Small fresh cucumber on a branch image by Victoria Schaad from

For those with limited gardening spaces, container gardens are excellent alternatives to grow your favorite vegetables. Maximize this space by using hanging baskets in conjunction with regular planters on the ground. Many vegetables and herbs grow well in hanging baskets, including cucumbers. Dwarf varieties with smaller fruits thrive even in the limited space of the basket. The vines and fruit trail over the edges of the hanging planter and require no staking for support.

Fill a hanging planter that is at least 12 inches in diameter and 10 inches deep with a quality potting mix to within 1 inch of the rim.

Mix a slow-release, balanced fertilizer into the soil just prior to planting.

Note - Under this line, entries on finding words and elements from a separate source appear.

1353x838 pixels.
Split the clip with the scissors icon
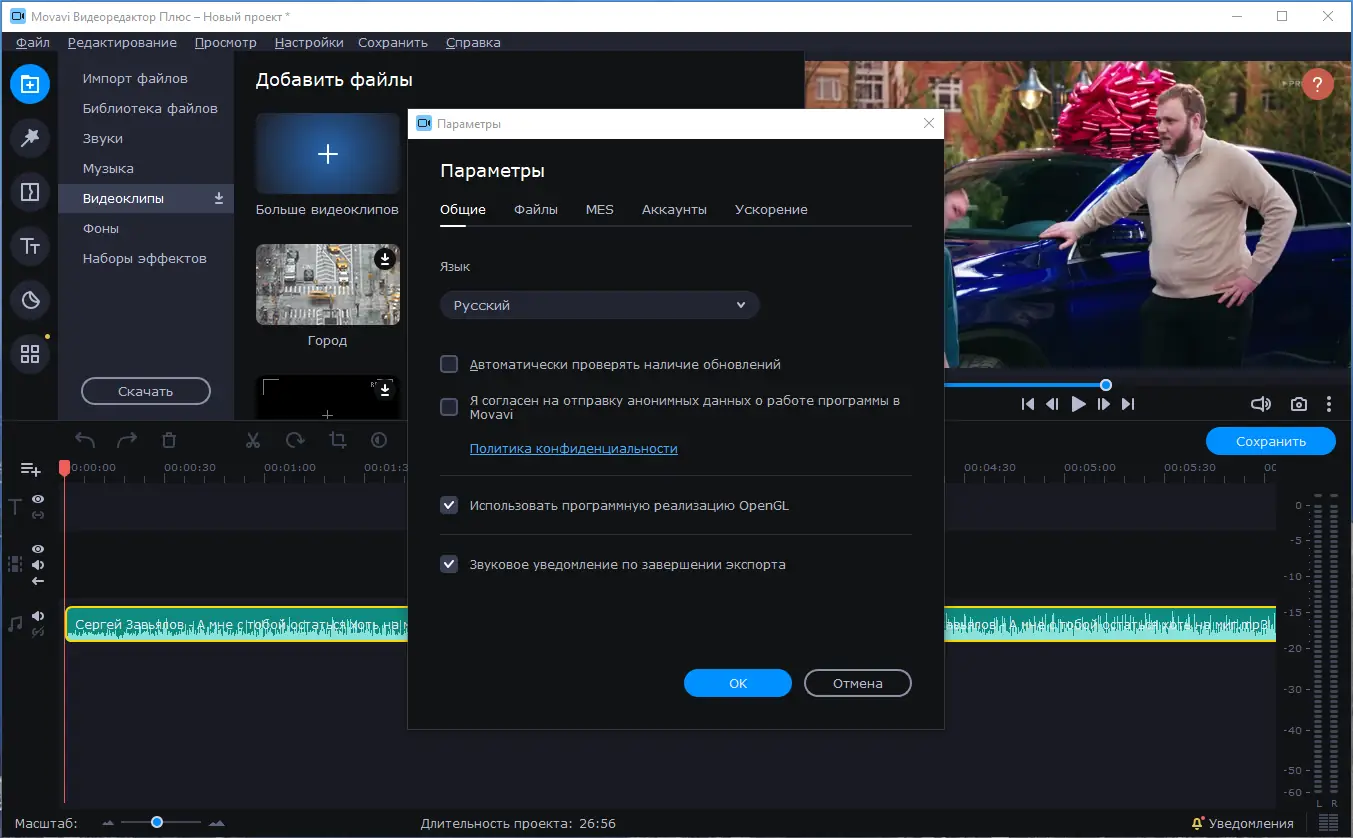coord(252,440)
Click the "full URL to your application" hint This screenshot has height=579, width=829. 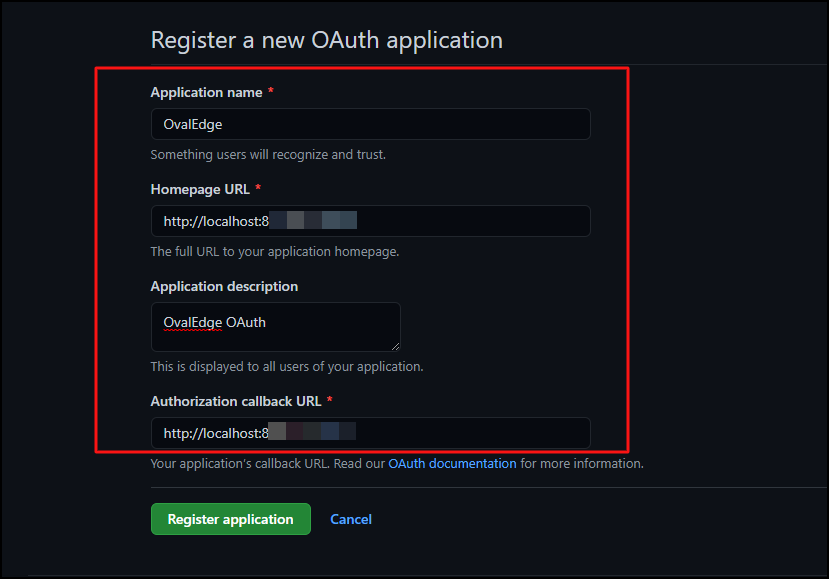(x=274, y=252)
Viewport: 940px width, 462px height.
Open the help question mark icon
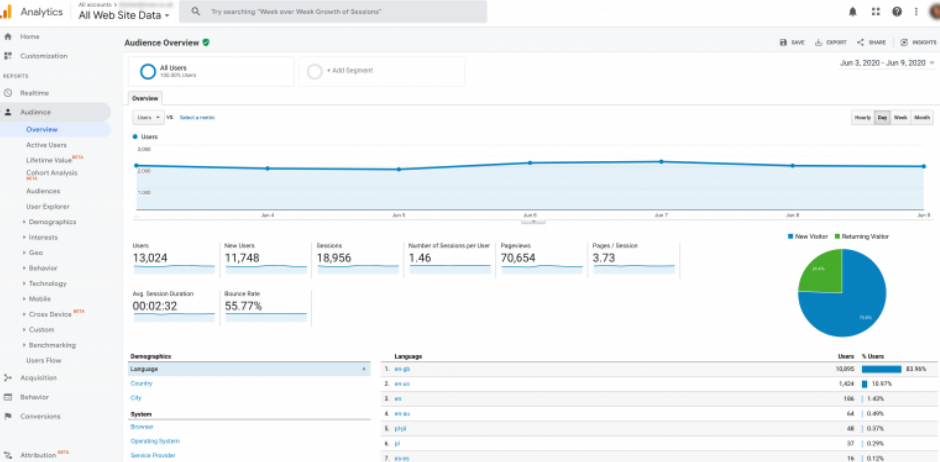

Follow the fertilizer label instructions for the exact application amounts.

Sow five cucumber seeds in the center of the pot to a depth of ½ of an inch. Hang the planter in an area that receives full sunlight, or at least eight hours of sun a day.

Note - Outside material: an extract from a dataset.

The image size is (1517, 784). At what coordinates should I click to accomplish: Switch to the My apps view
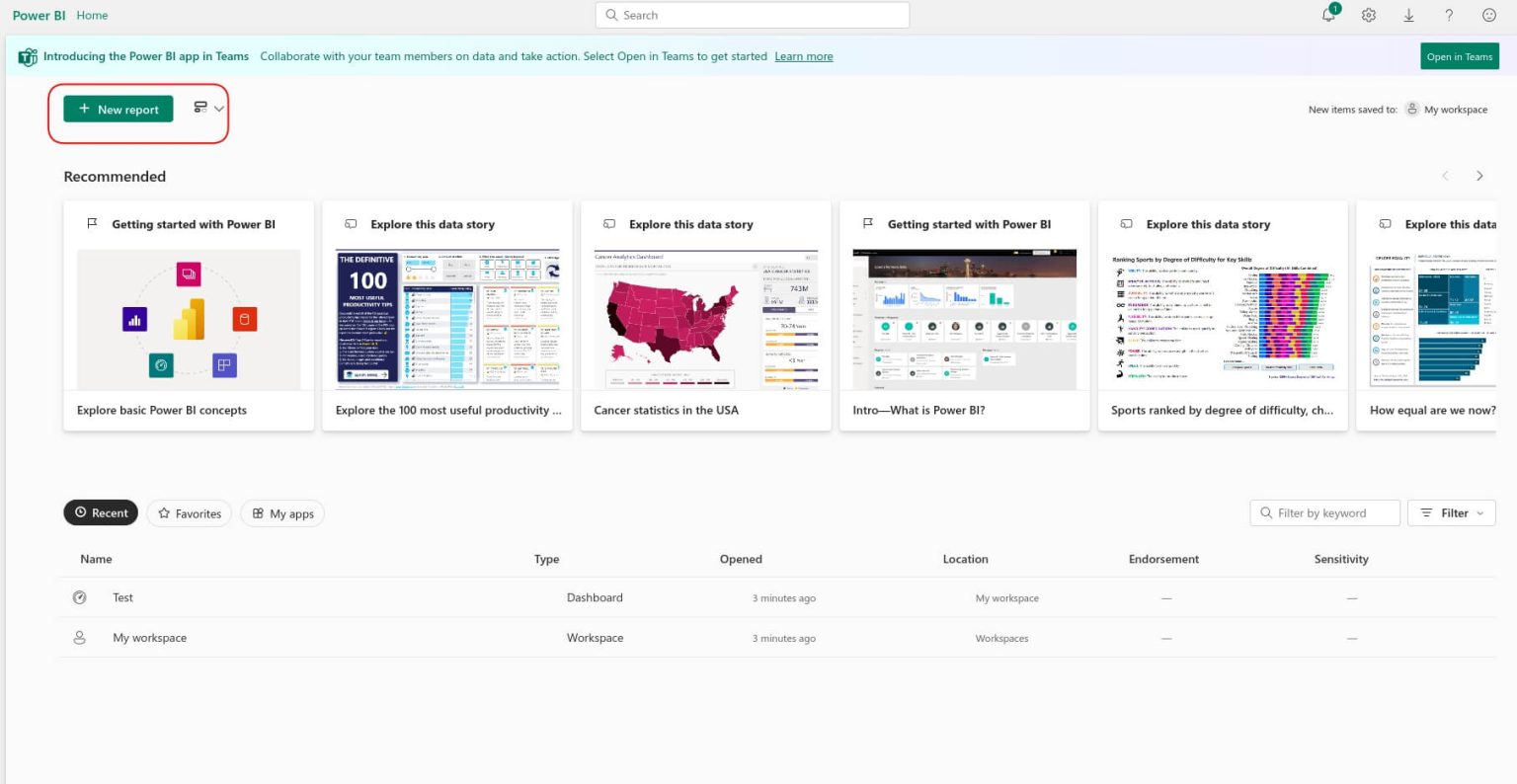282,512
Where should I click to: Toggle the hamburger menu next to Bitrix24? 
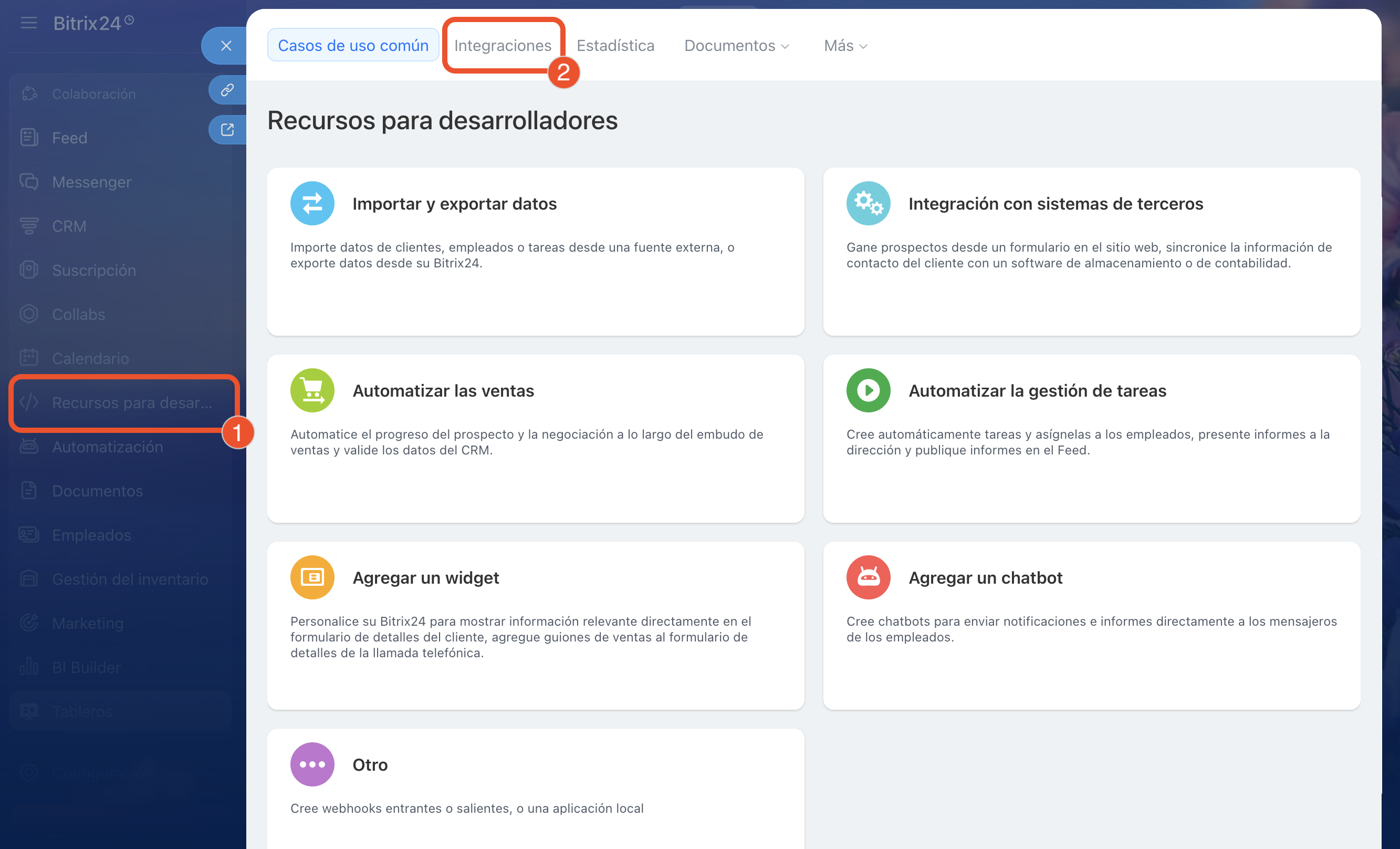(x=28, y=23)
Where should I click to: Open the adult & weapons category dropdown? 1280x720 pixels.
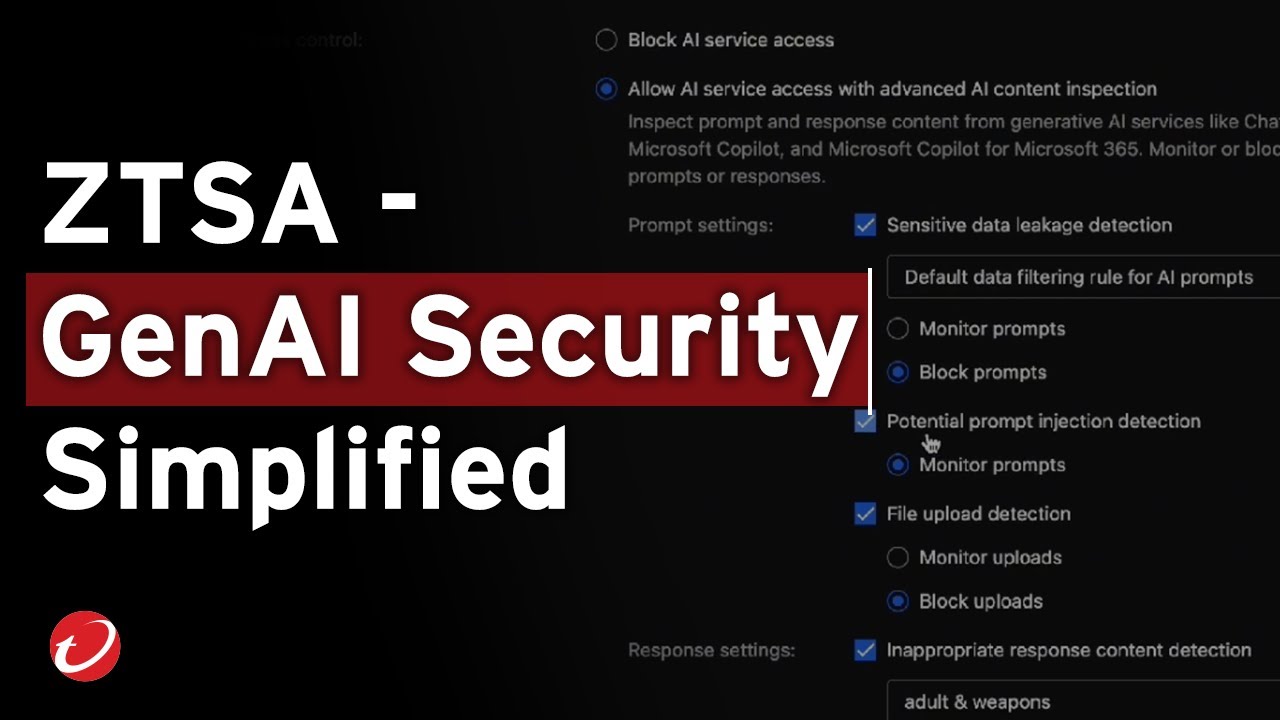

Water the planter from the top after you hang it until the excess moisture drains from the bottom drainage holes. Water only after it is hung, otherwise the wet soil may be too heavy to lift.

Keep the soil moist at all times. Check the soil surface daily and water when it feels dry. The cucumber seeds usually germinate within seven to 10 days.

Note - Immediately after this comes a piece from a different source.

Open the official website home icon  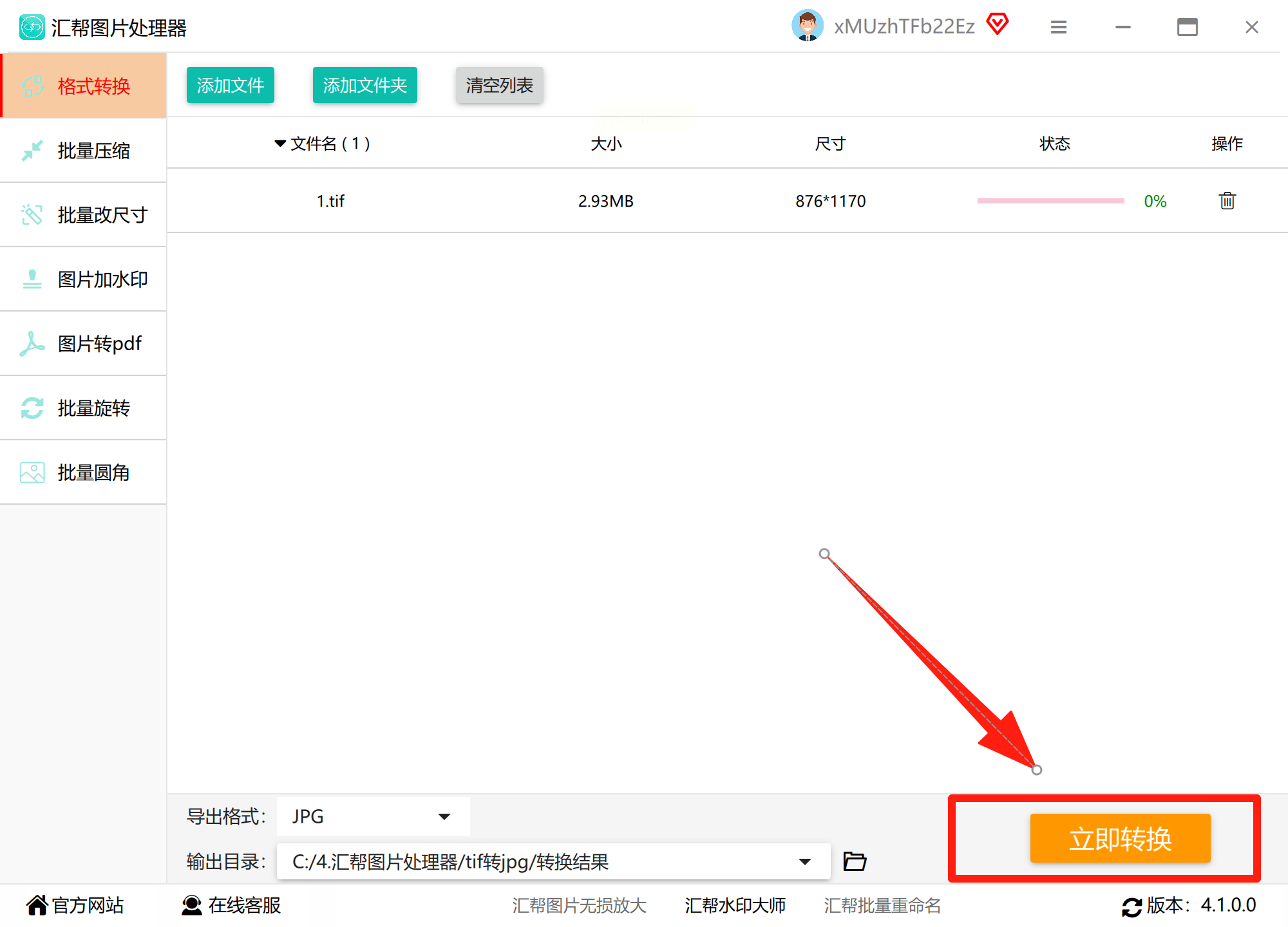37,905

Thin the seedlings to the two largest within two to three days after germination. Cut the smaller plants off at the soil surface with a pair of small scissors. Thin a second time to the strongest plant once the cucumber seedlings reach about 8 inches tall.

Water daily as needed to keep the soil moist but not soggy. Begin fertilizing in July once weekly with a with a balanced, soluble fertilizer instead of the normal daily watering. Follow the label instructions for fertilizer amount.

Harvest the cucumbers as soon as they reach their mature size. This encourages further fruit set and helps avoid unnecessary weight in the pot.


Dwarf tomatoes varieties that are suitable for hanging baskets include summer dance and patio pickle. Many of the small Japanese and pickling varieties also do well.

Cucumbers are not frost tolerant, so plant them after all danger of frost passes in spring.


Hanging baskets dry out more quickly than regular ground planters. Water as soon as the soil feels dry, usually once daily, but they may require twice daily irrigation during the hottest part of summer.